● Objective A
Return the passage of the building history text from "An advertisement in" to "the women's anatomy.)", reproducing it without any change.
● Objective B
Take the history of the Cushman building further, continuing the narrative after its final sentence.
----- Supplied text -----
Fire fighters arrived; but this was no ordinary loft
fire. As they fought the blaze, one vat
of chemicals after another exploded. The
New York Times reported “Many of the explosions were loud and sent streams of
flame here and there, and started a fire on the fourth floor.”
Captain Coleman of Truck No. 12 was on the fourth floor with
15 other firemen. They had just about extinguished the fire on
this floor when a massive explosion occurred on the Babcock floor. The blast blew out the ceiling above them
and the force slammed shut all of the fourth floor doors, trapping the heat and
dense smoke in around the "dazed" firefighters.
Firemen rushed to their rescue and carried the men to the
street. The Times said “Their clothing
was burned and water was thrown on them to extinguish the flames, which had
burned them all about the face, hands, bodies, and limbs.”
The blaze was extinguished within an hour; but the fourth
floor was wrecked. Estimates of the
damages to Cushman’s new building were
around $20,000—nearly $600,000 in 2015 dollars.
Repairs were made and, once again, lofts were rented. The two Cushman companies remained in the
building for years as a broad mix of tenants moved in. The Cambridge Encyclopedia Co. was here by
1902, publishing educational books like A
History of the Precious Metals, and The
Middle Ages Revisited.
The Electrical Engineer Institute offered courses in “Engineering,
electrical, steam, mechanical drawing.”
An advertisement in the New-York Tribune on November 11, 1906 promised “Easily
learned Courses for Home Study. Low
rates for tuition. Students helped to
positions.”
At the same time the Diamond Corset Shield Co. was in the
building. The shields fit over the
customer’s corset and were intended to double the user’s corset life and to
prevent “wear of your underclothing and waist.” ("Waist" referred to the popular shirtwaist blouse; not to the women's anatomy.)
New-York Tribune, October 27, 1907 (copyright expired) |
Another garment firm, La Mode Garment Co. leased the third
floor in 1912. By now the Cushman real
estate firm had changed its name to the Allerton Realty Company. Two other apparel manufacturers, K. & M.
Garment Company and Max H. Rubinstein, maker of dresses, were in the building
by 1915.
----- Stored rows -----
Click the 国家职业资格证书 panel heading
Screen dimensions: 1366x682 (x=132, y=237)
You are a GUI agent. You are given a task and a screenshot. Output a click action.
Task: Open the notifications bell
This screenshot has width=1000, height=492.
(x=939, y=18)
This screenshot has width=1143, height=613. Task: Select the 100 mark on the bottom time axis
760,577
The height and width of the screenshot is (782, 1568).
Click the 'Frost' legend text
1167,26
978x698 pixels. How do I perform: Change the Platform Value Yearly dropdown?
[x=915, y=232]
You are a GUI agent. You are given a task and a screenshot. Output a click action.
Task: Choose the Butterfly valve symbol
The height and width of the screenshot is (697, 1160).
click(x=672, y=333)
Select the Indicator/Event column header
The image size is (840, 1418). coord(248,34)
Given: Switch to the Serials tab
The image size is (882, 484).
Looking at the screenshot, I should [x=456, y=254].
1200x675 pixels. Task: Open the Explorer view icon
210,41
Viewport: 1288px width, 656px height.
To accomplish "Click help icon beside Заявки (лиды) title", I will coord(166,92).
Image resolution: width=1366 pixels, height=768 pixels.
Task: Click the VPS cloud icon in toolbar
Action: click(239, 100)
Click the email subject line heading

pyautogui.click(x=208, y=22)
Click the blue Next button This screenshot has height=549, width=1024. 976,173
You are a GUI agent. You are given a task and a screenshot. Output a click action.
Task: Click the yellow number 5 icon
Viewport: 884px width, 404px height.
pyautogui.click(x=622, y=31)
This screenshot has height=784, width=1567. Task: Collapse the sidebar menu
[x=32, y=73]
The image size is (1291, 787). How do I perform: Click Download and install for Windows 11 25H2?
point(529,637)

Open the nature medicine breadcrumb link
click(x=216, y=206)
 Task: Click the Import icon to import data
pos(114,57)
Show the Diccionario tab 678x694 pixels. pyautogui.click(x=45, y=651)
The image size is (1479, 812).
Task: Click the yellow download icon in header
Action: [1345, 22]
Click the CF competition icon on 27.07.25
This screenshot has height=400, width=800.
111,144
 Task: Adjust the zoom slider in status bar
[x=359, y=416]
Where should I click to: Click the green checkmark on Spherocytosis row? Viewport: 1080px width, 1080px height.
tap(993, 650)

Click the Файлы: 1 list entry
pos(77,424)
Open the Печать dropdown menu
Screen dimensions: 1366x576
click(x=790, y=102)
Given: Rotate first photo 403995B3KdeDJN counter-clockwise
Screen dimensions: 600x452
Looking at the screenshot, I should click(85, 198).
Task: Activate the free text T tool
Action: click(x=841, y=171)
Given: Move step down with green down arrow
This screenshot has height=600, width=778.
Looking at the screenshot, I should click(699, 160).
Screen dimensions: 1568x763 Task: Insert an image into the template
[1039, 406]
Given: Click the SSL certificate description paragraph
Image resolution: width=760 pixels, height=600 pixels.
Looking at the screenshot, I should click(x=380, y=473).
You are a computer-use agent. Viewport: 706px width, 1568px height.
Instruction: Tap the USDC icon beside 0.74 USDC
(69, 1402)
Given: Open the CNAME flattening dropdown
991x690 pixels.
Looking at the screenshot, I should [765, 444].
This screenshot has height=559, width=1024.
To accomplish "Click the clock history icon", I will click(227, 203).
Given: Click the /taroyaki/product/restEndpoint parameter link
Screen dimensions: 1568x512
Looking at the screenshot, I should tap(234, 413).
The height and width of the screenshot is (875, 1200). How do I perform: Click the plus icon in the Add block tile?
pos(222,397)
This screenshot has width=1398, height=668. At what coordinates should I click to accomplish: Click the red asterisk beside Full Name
-----
● Response A
An advertisement in the New-York Tribune on November 11, 1906 promised “Easily
learned Courses for Home Study. Low
rates for tuition. Students helped to
positions.”
At the same time the Diamond Corset Shield Co. was in the
building. The shields fit over the
customer’s corset and were intended to double the user’s corset life and to
prevent “wear of your underclothing and waist.” ("Waist" referred to the popular shirtwaist blouse; not to the women's anatomy.)

● Response B
That year another devastating fire would nearly destroy the
building. No. 240 West 23rd
Street was separated from the Chelsea Hotel by the Third Protestant Reformed
Church. Despite a heavy rainfall on the
night of May 21, several guests on the upper floors of the hotel saw flames on
the upper floors of No. 240. The night
clerk, H. E. Hayes, left the desk to investigate. When he looked out an upper floor window “he
saw across the church roof a lively blaze underway.” Both the K. & M. Garment Company and the
Rubinstein factory were on fire.
By the time firefighters arrived the two lofts were
engulfed. The Sun reported “The flames
had eaten their way through the two floors so much, in fact, that Capt. Ford
and seven men of Engine 34, who carried a line of hose to the sixth floor, fell
through to the fifth in a heap.”
The Chelsea Hotel guests crowded onto the iron balconies in
the pouring rain to watch the spectacle.
The Sun happily reported that the “high pressure apparatus soon made
short work of the fire.” Nevertheless
damages amounted to about $6,500.
The Chelsea Neighborhood Association had been in the
building for at least seven years in 1917.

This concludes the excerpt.